A bored and wealthy young man, Jean-Louis de Venasque, has been seeking an outlet for his yearnings to journey to hitherto unexplored places. By great good luck, or possibly ill luck, he meets a brilliant but penniless engineer named Jacques Ceintras. The engineer has designed a new kind of airship, an airship capable of undertaking immensely long aerial voyages. And de Venasque has a destination worthy of this formidable ancestor of the zeppelin - the North Pole!
They reach the polar regions, but there is a surprise in store for them. They find not a world of ice, but a strange world filled with animal and plant life. Life forms cut off from contact with the rest of the world since the days when giant reptiles roamed the earth. So far the story sounds like a conventional enough lost world tale, but now Derennes introduces his first twist. These reptiles from an earlier geological age have not merely survived, they have continued to evolve. They have evolved to the point where they have developed not merely intelligence, but technology and civilisation.
This is a civilisation with very different values from human civilisation, a civilisation with a very different approach to the question of the sanctity of life and the importance of the individual, and Derennes uses this to offer some social commentary on our own beliefs about these subjects. Their technology is also rather different, and their polar world is illuminated by a an eerie kind of artificial sunlight.
Relations between the two explorers have become increasingly tense, and this situation worsens when they make contact with the reptilian civilisation of the polar region. The inherent difficulty of communication with intelligent creatures radically different from ourselves makes it impossible to make real and meaningful contact with the reptile people, while Ceintras’s increasingly erratic behaviour causes outright conflict. This first contact with a very foreign culture is not destined to end happily.

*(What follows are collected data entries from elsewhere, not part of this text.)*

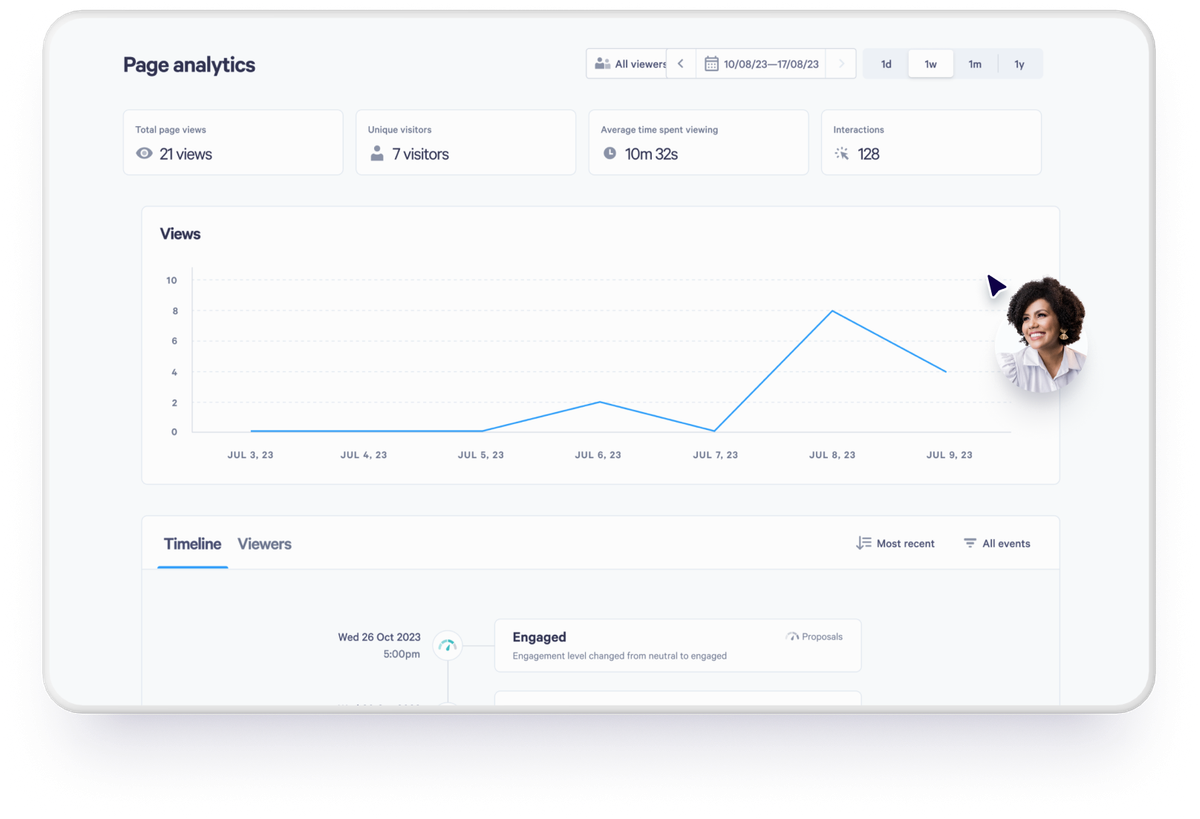
Task: Click the Unique visitors person icon
Action: pos(377,153)
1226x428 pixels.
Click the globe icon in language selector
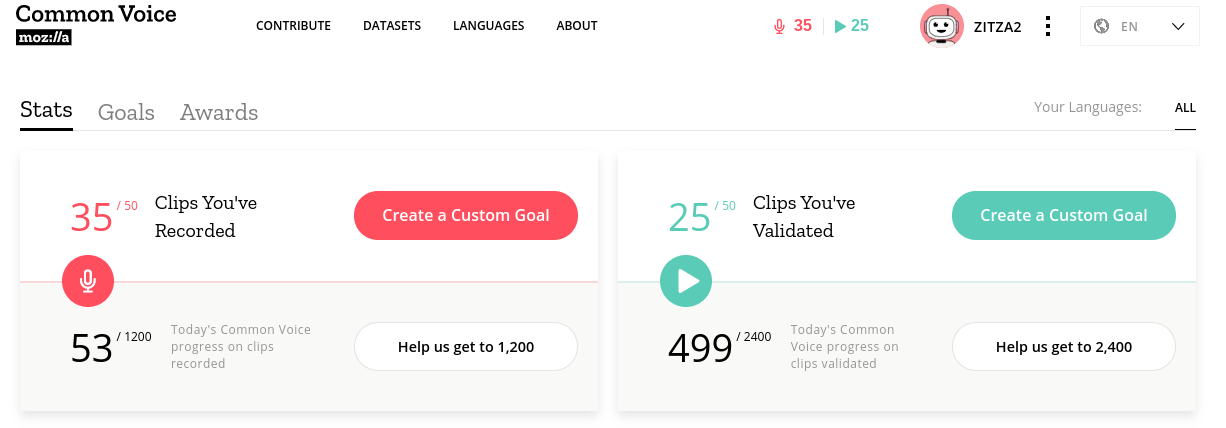1102,26
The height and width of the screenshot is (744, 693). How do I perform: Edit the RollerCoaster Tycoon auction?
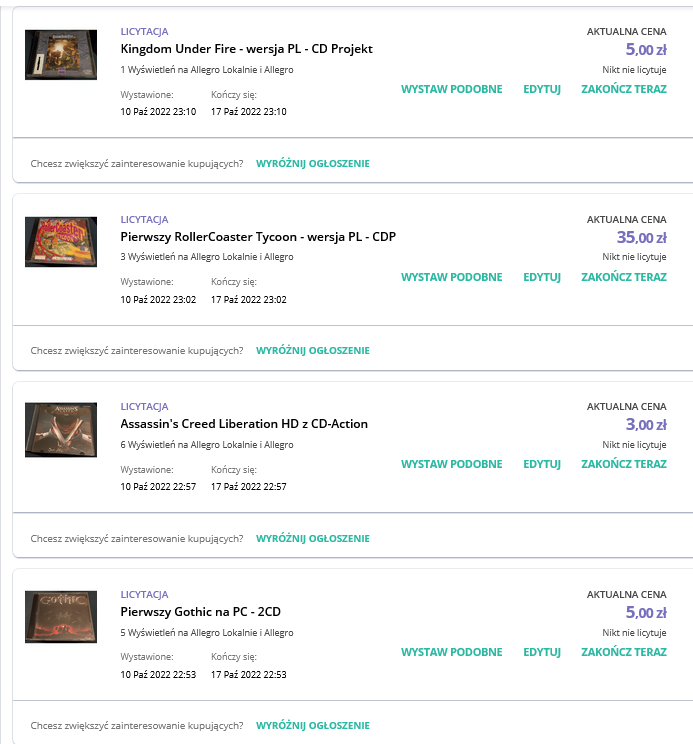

And now Derennes throws us another twist. The main narrative is ostensibly a diary kept by de Venasque, and Derennes now suggests that de Venasque may be a very unreliable narrator indeed. He hasn’t finished playing games with the reader though. After casting doubts on de Venasque’s account of the voyage he then suggests that maybe we should discount those doubts. He leaves us with a doubtful narrative but with the certainty that the voyage of the two aeronauts really did take place, and they really did reach the Pole. The remaining doubts concern what they actually found there, and what their own actions actually were.
For what seems on the surface to be a somewhat pulpy scientific romance The People of the Pole has a surprising degree of literary subtlety, and literary polish as well. It’s also an entertaining and fascinating adventure tale. And it has zeppelins. What more could you ask for?
It’s published by Black Coat Press, and easy enough to get hold of if a trifle expensive.